▸ Saved data entries:
%%
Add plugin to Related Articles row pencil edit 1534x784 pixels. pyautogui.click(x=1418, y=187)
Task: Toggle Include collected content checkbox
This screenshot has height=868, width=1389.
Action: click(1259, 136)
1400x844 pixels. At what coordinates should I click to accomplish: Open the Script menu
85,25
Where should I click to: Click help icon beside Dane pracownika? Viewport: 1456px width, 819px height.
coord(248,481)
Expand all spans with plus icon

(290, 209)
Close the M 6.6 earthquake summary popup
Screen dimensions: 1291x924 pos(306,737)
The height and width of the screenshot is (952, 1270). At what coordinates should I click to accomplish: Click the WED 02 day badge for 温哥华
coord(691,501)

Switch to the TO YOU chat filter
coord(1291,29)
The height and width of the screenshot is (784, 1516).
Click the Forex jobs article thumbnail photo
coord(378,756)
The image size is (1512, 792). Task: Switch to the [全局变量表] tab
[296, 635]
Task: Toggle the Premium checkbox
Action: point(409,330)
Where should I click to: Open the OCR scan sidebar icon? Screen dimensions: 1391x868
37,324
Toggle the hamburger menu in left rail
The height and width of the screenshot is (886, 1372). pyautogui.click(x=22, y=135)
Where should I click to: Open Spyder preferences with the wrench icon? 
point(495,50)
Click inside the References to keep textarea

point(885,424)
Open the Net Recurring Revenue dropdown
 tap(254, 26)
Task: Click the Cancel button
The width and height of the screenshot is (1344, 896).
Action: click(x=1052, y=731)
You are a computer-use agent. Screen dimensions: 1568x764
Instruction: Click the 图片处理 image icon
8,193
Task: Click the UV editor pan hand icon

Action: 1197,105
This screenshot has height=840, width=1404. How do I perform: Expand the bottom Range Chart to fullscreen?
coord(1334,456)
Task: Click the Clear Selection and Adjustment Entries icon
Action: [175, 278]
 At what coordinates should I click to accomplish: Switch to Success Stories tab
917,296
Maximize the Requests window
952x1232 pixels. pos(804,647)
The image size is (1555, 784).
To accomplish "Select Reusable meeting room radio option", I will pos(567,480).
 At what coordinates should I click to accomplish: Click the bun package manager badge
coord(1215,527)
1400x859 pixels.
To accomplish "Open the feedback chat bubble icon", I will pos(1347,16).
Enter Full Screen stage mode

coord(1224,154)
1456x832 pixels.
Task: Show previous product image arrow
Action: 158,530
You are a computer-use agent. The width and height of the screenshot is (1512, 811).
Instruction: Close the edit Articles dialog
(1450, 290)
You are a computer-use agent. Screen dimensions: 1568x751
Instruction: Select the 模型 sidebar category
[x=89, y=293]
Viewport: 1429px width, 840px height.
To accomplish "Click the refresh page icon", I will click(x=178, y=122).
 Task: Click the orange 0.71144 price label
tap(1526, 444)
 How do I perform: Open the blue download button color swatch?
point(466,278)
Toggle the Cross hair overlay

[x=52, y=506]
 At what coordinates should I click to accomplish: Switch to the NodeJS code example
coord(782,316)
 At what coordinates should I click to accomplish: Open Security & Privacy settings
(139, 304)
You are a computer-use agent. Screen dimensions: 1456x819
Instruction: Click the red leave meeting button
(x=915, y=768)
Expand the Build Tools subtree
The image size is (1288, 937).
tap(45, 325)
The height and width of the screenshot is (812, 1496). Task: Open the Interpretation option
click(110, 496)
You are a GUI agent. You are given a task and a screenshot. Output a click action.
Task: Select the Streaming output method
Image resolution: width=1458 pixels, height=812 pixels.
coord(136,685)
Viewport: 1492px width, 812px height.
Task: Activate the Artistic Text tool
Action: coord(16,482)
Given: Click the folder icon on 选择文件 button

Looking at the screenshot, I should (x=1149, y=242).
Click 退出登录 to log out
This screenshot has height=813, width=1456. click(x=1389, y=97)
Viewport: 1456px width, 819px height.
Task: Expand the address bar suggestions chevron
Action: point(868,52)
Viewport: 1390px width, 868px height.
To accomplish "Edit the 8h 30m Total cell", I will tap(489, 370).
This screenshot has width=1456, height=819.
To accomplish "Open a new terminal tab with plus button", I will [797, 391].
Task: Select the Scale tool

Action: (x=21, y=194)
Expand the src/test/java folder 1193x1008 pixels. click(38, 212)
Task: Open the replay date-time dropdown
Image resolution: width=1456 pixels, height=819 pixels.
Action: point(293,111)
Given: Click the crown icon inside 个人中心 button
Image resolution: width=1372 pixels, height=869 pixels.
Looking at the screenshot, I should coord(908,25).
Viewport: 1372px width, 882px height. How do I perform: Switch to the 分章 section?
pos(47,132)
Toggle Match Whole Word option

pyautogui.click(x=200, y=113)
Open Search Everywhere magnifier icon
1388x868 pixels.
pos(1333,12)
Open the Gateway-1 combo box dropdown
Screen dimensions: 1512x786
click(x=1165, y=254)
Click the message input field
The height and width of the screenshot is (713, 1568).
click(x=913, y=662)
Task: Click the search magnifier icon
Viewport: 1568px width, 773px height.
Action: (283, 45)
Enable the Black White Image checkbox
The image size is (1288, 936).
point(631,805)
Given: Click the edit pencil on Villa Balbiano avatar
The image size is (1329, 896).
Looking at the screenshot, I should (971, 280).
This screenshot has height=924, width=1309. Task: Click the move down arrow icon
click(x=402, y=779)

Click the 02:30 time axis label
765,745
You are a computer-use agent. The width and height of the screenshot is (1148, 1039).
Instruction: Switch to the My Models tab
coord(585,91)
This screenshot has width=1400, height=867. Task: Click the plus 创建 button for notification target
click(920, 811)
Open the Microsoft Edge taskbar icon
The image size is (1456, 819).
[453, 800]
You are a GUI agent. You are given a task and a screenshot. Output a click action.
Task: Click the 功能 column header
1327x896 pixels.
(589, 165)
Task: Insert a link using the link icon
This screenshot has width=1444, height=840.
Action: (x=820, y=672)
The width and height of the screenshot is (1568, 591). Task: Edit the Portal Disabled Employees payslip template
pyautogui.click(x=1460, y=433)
%%
▸ WHAT THE EXERCISE ASKS: Which lines above carry the string "computer"? Copy those lines.

▸ REPLY TO THE TASK:
You are a computer-use agent. Screen dimensions: 1568x764
You are a computer-use agent. The width and height of the screenshot is (1512, 811).
You are a computer-use agent. Screen dimensions: 1568x751
You are a computer-use agent. Screen dimensions: 1456x819
You are a computer-use agent. The width and height of the screenshot is (1148, 1039).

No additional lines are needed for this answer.